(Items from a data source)
════════════════
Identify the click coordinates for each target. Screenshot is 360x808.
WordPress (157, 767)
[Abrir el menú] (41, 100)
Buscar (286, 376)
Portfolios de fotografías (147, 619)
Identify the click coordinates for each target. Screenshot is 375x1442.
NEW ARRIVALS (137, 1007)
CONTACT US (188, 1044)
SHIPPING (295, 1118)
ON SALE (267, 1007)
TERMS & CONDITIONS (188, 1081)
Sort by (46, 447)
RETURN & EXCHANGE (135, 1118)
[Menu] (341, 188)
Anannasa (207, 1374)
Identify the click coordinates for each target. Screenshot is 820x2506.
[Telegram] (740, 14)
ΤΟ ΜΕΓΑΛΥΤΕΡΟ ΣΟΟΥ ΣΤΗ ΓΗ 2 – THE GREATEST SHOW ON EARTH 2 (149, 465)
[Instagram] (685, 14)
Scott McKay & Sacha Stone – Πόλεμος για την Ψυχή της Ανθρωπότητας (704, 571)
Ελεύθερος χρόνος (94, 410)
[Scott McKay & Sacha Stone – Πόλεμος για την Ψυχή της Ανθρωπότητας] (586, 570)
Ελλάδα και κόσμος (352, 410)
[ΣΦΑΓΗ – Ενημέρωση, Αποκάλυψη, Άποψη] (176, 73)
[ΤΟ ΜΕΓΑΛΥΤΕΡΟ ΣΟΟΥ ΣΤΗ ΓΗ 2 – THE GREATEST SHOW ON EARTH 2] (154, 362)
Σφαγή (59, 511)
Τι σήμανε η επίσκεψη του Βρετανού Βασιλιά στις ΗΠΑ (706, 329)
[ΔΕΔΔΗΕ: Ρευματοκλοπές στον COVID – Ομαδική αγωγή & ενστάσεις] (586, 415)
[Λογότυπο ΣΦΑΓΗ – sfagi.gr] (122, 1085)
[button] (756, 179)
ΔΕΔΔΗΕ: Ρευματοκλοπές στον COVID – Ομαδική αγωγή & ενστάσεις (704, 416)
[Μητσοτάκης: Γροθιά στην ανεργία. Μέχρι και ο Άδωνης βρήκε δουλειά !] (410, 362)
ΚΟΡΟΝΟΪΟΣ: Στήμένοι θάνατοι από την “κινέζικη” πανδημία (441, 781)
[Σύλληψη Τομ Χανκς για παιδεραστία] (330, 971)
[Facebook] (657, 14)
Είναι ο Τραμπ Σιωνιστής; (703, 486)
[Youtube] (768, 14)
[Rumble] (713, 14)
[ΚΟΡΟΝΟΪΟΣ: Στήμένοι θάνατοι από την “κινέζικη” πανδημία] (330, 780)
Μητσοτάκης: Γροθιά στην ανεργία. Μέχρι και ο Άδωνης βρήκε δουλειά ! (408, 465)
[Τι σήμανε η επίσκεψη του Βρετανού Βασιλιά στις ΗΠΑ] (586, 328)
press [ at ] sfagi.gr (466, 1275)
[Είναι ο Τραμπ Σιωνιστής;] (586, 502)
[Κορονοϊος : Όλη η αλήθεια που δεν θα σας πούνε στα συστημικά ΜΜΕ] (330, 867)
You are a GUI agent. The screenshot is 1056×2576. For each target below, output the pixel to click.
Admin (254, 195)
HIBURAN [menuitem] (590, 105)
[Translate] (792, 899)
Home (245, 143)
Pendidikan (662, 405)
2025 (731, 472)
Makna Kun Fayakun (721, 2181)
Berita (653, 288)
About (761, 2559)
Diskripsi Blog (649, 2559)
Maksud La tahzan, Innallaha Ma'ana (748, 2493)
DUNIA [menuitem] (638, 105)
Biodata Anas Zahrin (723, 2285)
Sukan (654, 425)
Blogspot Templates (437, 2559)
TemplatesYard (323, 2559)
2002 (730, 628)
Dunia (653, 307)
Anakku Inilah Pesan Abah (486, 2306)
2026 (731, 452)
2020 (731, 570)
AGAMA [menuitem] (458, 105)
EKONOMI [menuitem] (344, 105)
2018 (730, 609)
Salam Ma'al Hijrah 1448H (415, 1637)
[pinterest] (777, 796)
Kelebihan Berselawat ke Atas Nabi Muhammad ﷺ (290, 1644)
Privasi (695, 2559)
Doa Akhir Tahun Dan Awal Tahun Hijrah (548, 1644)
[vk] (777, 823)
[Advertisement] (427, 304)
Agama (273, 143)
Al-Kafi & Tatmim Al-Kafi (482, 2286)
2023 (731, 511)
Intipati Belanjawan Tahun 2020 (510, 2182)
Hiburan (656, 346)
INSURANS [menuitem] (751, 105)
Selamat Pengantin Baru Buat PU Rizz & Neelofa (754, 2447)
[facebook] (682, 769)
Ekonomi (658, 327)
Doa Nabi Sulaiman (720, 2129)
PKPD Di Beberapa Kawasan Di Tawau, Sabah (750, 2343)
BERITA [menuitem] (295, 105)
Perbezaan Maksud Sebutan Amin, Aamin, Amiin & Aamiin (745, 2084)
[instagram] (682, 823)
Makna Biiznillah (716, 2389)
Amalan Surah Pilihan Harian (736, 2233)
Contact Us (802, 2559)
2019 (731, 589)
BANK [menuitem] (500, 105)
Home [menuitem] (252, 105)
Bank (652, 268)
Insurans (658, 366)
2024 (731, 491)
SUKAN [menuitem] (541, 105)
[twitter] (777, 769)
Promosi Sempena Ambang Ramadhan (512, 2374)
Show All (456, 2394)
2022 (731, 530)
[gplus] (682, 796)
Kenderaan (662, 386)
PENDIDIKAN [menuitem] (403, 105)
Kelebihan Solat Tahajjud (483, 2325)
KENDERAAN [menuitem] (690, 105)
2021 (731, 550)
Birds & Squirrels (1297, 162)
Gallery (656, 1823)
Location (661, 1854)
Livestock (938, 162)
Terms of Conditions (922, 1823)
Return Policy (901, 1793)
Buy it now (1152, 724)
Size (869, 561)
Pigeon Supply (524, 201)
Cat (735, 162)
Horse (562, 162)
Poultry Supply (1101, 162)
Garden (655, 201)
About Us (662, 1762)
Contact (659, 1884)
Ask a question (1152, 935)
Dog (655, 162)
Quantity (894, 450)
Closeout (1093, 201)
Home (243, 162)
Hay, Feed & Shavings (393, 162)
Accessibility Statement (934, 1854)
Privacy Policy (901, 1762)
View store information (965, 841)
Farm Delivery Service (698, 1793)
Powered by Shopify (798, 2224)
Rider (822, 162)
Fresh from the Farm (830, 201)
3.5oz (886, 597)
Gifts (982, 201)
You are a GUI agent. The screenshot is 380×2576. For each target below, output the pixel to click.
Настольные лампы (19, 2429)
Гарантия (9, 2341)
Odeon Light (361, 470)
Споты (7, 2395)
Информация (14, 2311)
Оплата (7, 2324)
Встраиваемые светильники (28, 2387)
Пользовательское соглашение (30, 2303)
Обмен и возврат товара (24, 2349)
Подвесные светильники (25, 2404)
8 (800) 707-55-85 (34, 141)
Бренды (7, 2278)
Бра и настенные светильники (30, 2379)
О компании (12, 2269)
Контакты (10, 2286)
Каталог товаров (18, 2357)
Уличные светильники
════════════════
▶ [EXERCISE AIM]: Reproduce the lines above, beginning at the line with "2 (149, 465)" and stopping after the line with "[ΣΦΑΓΗ – Ενημέρωση, Αποκάλυψη, Άποψη]", exactly as they are.

▶ [PROBLEM SOLUTION]:
ΤΟ ΜΕΓΑΛΥΤΕΡΟ ΣΟΟΥ ΣΤΗ ΓΗ 2 – THE GREATEST SHOW ON EARTH 2 (149, 465)
[Instagram] (685, 14)
Scott McKay & Sacha Stone – Πόλεμος για την Ψυχή της Ανθρωπότητας (704, 571)
Ελεύθερος χρόνος (94, 410)
[Scott McKay & Sacha Stone – Πόλεμος για την Ψυχή της Ανθρωπότητας] (586, 570)
Ελλάδα και κόσμος (352, 410)
[ΣΦΑΓΗ – Ενημέρωση, Αποκάλυψη, Άποψη] (176, 73)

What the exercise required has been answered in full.